# [What is being asked]
Each line below that holds the word "Toggle" counts once. Say how many such lines there are, and no more.

# [Data supplied]

##############################

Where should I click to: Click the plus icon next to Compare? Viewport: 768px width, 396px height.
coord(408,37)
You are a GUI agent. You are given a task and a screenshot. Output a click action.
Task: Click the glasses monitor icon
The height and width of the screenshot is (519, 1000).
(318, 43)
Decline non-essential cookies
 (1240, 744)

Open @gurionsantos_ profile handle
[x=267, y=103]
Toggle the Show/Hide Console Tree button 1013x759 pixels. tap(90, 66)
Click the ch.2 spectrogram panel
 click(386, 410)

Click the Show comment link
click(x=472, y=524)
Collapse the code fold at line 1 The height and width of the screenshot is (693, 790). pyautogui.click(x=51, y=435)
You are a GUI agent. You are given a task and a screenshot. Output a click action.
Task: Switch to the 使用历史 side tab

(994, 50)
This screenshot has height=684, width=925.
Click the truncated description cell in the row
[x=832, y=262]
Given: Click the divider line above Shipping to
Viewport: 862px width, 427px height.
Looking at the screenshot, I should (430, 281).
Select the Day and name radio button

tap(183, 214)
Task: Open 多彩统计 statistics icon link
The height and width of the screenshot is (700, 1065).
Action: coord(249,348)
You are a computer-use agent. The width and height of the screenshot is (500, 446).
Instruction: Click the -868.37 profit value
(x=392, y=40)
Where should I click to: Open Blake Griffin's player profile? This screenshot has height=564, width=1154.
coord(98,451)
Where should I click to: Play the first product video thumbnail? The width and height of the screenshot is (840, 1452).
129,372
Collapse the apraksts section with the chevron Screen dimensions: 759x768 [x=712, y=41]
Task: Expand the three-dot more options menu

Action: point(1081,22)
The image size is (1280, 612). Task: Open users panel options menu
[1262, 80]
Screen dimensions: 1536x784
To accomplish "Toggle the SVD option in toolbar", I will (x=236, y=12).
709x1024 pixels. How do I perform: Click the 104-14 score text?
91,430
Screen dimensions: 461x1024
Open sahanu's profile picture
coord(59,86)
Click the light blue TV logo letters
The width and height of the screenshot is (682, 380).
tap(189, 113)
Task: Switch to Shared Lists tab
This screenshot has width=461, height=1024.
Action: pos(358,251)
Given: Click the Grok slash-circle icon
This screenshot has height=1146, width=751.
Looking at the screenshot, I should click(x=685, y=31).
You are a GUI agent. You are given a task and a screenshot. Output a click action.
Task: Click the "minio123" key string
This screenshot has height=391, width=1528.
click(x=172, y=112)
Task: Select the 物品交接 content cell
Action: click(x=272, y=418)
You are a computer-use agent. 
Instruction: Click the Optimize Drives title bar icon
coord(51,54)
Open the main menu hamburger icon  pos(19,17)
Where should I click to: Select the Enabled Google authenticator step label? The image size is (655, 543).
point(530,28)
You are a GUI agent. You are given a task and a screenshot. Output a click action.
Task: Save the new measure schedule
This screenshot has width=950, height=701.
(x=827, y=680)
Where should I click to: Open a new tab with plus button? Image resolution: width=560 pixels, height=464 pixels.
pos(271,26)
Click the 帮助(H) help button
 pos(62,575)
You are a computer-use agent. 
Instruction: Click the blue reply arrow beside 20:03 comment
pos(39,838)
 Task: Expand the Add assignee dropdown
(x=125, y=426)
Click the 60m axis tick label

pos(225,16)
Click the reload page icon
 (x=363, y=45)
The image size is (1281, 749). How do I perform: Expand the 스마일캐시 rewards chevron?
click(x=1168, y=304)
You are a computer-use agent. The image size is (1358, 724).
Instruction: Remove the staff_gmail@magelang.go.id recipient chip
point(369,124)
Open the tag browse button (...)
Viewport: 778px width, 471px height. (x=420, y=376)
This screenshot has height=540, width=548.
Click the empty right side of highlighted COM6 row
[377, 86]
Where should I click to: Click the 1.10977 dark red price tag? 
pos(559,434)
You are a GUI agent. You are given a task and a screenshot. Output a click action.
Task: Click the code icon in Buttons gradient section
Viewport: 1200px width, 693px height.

##############################

# [Solution to the problem]
2